Generations of Israeli kids grew up eating peanut butter-flavored snack Bamba. Now, manufacturer Osem is negotiating a distribution agreement that could make the snack as wildly popular with American kids
By Navit Zomer, Ynet News via The Calcalist
Bamba, a peanut butter-flavored puffed corn snack, is synonymous with Israeli childhood. Generations of Israeli kids grew up eating Bamba—which is considered highly nutritious and is often credited with lowering peanut allergy rates in the country—since it was introduced in the 1960s.
A 2017 blog post by the U.S. National Institute of Health Director Dr. Francis Collins discussing the rise in peanut allergy in the U.S. suggests exposing babies to peanut-containing foods as early as four to six months of age as a means of inoculation. The post lists Bamba as one of the foods shown to reduce the occurrence of peanut allergy.
Now, Bamba manufacturer Osem Group is negotiating with Swiss multinational Nestlé S.A. for a U.S. distribution agreement that will see Bamba become a staple in the diet of U.S. kids. Osem itself is a wholly-owned subsidiary of Nestlé. If the agreement is finalized, Bamba will be added to Nestle’s baby food division, which distributes such popular brands as Gerber and NAN.
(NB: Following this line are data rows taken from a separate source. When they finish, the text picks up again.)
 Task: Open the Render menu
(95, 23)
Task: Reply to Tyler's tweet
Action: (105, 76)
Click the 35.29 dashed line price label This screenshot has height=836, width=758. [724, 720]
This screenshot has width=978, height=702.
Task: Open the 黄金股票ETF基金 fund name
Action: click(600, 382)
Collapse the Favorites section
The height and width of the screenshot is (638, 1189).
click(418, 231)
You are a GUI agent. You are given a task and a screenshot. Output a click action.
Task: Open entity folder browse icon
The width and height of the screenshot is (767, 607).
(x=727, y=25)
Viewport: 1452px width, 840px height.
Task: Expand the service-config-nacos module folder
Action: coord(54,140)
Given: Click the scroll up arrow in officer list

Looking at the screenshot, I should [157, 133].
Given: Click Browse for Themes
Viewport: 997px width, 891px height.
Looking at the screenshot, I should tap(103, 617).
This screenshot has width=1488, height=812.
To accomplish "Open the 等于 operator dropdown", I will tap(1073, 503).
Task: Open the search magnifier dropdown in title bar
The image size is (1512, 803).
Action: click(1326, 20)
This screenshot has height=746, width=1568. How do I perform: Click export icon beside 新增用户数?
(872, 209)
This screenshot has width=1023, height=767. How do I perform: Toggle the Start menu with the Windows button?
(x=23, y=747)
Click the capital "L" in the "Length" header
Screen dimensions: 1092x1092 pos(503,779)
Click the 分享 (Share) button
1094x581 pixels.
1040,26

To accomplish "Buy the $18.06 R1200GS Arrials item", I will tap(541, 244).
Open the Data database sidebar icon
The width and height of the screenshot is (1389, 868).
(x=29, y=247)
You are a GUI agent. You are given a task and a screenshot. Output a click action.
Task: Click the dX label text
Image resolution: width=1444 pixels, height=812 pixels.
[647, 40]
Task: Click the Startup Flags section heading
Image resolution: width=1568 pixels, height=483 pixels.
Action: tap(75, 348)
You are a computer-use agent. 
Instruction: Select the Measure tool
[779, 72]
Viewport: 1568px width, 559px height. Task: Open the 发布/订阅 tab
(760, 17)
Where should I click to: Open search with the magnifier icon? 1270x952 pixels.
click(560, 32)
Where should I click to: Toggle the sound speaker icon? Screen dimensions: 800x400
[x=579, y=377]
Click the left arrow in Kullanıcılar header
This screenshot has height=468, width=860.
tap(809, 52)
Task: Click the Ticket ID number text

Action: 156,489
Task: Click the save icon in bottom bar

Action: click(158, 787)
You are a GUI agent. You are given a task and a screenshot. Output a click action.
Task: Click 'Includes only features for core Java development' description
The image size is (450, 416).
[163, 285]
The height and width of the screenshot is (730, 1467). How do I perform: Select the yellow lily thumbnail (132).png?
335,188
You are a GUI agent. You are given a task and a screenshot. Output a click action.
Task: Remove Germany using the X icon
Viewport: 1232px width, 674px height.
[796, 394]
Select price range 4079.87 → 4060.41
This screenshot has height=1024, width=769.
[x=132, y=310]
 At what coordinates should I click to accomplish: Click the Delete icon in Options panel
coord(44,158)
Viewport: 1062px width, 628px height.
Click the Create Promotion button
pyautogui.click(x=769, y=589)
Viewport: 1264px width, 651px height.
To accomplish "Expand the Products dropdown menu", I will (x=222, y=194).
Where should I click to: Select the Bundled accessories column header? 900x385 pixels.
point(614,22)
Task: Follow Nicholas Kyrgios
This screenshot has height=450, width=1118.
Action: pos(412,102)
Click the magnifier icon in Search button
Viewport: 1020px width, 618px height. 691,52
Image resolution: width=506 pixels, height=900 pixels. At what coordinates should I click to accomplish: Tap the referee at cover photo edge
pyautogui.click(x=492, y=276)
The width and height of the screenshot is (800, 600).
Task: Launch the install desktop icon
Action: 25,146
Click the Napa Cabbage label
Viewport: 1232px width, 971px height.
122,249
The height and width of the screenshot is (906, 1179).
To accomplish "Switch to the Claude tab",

Osem is one of Israel’s largest food manufacturers. Founded in 1942, the company built its reputation manufacturing snacks and dry pantry staples, eventually venturing into pickles, ice creams, frozen foods, and prepared middle eastern salads through subsidiaries such as Sabra Salads. Osem already exports a variety of foods to Europe and the U.S. through subsidiaries Osem U.K. Ltd. and Osem USA Inc., focusing primarily on the kosher food market. In addition to specialty kosher food stores, Bamba is sold in the U.S. in stores such as Costco and Trader Joe’s.